Infrastructure Overview
I’m running a production cluster based on Proxmox VE 8.x with the following setup:
- Cluster: 4 × HPE DL380 Gen10 nodes
- Shared Storage: HPE MSA 2050 configured in Virtual Storage mode
- A single iSCSI LUN is presented to all nodes using multipath
- Proxmox storage is configured as LVM (non-thin) on top of this iSCSI LUN, named storage-msa
- All VM disks are stored on this shared volume
Issue
When I delete a VM from the Proxmox GUI, the allocated space is not reclaimed on the MSA 2050. After investigation, I realized:
- The LVM volume is not thin-provisioned, so discard/trim is ineffective
- The iSCSI LUN does not receive any space reclamation commands
- Over time, this causes the LUN to fill up permanently, even though VMs are deleted
This is starting to become a problem from a capacity planning and scalability perspective.
What I’ve tried / considered
- Enabling discard=on in VMs: has no effect (not relevant on LVM thick)

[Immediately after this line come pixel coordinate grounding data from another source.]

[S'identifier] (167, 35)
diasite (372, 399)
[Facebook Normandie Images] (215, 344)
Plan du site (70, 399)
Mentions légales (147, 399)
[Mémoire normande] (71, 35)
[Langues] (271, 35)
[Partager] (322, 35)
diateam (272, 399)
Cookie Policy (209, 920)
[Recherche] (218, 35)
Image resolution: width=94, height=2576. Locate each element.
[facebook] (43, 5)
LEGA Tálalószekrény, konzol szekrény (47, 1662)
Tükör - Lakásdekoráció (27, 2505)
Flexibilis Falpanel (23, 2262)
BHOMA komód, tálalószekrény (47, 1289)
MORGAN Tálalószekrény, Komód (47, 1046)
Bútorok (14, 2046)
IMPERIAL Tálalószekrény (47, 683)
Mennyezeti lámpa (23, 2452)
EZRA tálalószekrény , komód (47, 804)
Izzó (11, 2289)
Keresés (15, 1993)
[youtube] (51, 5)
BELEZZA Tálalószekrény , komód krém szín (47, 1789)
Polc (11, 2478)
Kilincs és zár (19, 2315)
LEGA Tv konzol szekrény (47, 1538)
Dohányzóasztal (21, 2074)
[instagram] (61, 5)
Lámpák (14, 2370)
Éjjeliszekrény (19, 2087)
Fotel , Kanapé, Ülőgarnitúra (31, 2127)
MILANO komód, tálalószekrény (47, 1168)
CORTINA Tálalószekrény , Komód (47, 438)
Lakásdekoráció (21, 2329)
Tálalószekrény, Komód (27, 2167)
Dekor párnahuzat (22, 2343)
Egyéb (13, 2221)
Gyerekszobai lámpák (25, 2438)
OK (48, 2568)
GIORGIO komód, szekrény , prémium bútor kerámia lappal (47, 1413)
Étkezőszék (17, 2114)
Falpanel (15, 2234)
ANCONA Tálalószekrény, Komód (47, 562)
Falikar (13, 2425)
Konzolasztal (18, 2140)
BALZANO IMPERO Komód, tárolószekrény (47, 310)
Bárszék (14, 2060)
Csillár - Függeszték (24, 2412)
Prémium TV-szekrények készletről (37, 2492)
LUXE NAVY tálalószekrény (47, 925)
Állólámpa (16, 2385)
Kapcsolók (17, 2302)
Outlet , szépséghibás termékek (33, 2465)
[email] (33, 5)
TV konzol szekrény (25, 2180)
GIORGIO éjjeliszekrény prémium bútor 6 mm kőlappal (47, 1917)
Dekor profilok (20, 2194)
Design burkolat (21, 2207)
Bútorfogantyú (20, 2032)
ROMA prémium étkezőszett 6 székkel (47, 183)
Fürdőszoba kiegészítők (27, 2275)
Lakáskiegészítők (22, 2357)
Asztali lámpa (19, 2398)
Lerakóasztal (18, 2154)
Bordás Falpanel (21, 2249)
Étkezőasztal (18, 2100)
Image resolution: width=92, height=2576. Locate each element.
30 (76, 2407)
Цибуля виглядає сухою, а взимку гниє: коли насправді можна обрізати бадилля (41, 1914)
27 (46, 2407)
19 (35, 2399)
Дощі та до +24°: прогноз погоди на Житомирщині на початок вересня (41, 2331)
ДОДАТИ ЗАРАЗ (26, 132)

- lvchange --discard passdown: not supported on non-thin LVs
- fstrim: ineffective
- Script to wipe orphaned volumes: works partially, but doesn’t free space on the LUN itself
My Question
Is there any way to reclaim space on a shared iSCSI LUN used with LVM (non-thin), without having to destroy and recreate the volume group?
If not, what would be the best approach going forward to avoid this kind of trap?
- Should I switch to LVM-thin (not shareable)?
- Migrate to Ceph or ZFS over iSCSI?
- Other recommendations?
Thanks a lot for your insights — really looking to align with best practices.